*Excerpt:*
╭──
Patrick Corbin was an exception last offseason.
Amid a slow free agent market – some stars didn’t sign until after the start of spring training – Corbin’s search for a new home was over in December when he received a $140 million, six-year contract from Washington.
That worked out pretty well for both team and player. Corbin was a key part of the Nationals’ starting rotation this year, and he threw three scoreless innings in relief in Game 7 of the World Series, helping the team win its first World Series title.
Now, another offseason is in full swing. It’s hard to say whether teams will be more aggressive in pursuing free agents, hoping to land the next Corbin, but the Atlanta Braves already made a significant move, signing reliever Will Smith away from San Francisco.
Here’s a look at the top free agents still available, broken down by position. Players are listed with their most recent teams, with their ages in parentheses:
Hyun-Jin Ryu, Dodgers (32)
The runner-up for the NL Cy Young Award, Ryu went 14-5 with a 2.32 ERA – and he made 29 starts, nearly doubling his total from 2018.
Other options: Would you believe Madison Bumgarner just turned 30 this August? You could make a case that he’s the top lefty available, but he just posted a career-worst ERA of 3.90, and he received a qualifying offer from San Francisco, which could depress the market for the former World Series MVP. Dallas Keuchel knows all about that after his free agency last offseason dragged all the way until June. He eventually signed a one-year deal with Atlanta and went 8-8 with a 3.75 ERA. Injury-prone Rich Hill is still effective when he can take the mound, but that happened only 13 times this year, and he turns 40 in 2020.
Drew Pomeranz, Brewers (30)
Pomeranz went 2-10 with a 4.85 ERA this year, but that included 18 starts. As a reliever, he posted a 1.88 ERA in 28 appearances.
╰──
*Records:*
╭──
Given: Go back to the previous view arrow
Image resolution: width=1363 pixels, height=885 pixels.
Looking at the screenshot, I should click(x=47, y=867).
╰──
╭──
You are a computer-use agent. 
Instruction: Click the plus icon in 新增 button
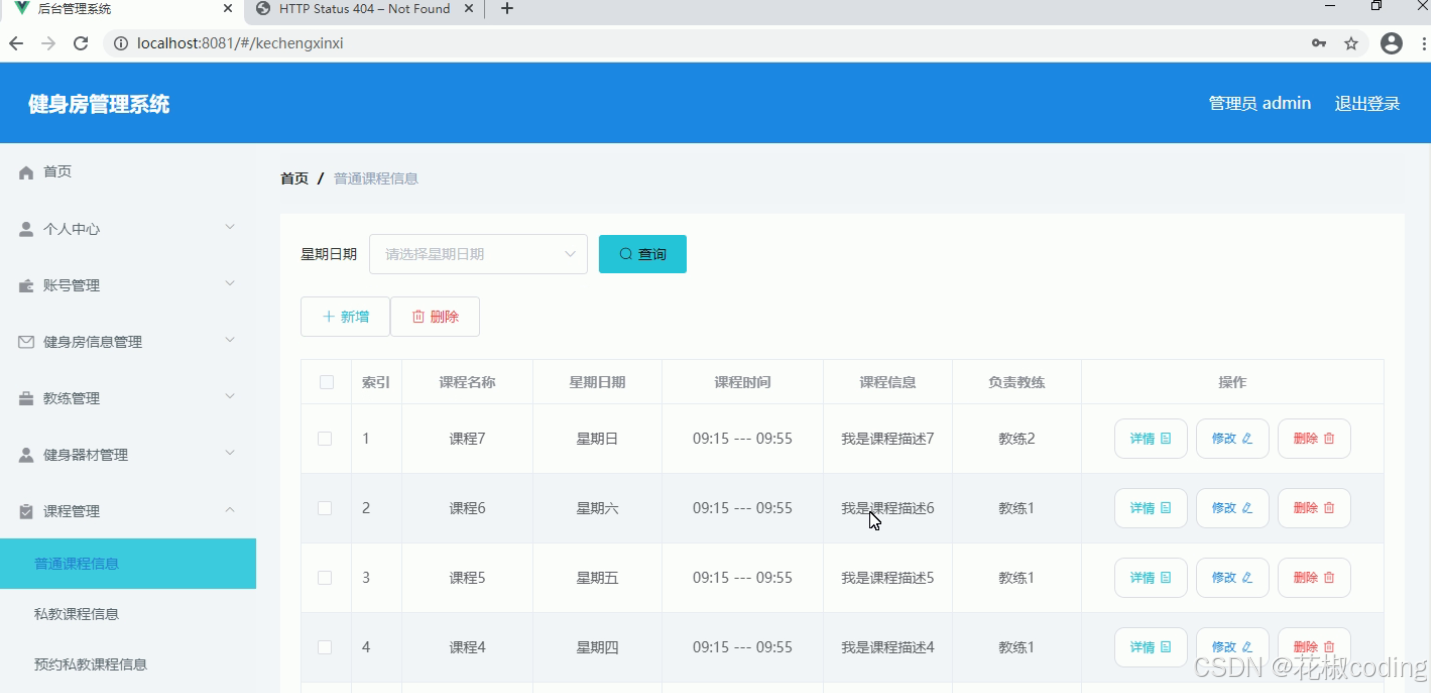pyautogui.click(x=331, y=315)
╰──
*Written problem 1:* Quote the free-agent article from "That worked out" up to and including "total from 2018.".
*Written problem 2:* According to the free-agent article, which team signed reliever Will Smith away from San Francisco?
The data has no connection to the free-agent article.

*Full solution 1:*
That worked out pretty well for both team and player. Corbin was a key part of the Nationals’ starting rotation this year, and he threw three scoreless innings in relief in Game 7 of the World Series, helping the team win its first World Series title.
Now, another offseason is in full swing. It’s hard to say whether teams will be more aggressive in pursuing free agents, hoping to land the next Corbin, but the Atlanta Braves already made a significant move, signing reliever Will Smith away from San Francisco.
Here’s a look at the top free agents still available, broken down by position. Players are listed with their most recent teams, with their ages in parentheses:
Hyun-Jin Ryu, Dodgers (32)
The runner-up for the NL Cy Young Award, Ryu went 14-5 with a 2.32 ERA – and he made 29 starts, nearly doubling his total from 2018.

*Full solution 2:* The Atlanta Braves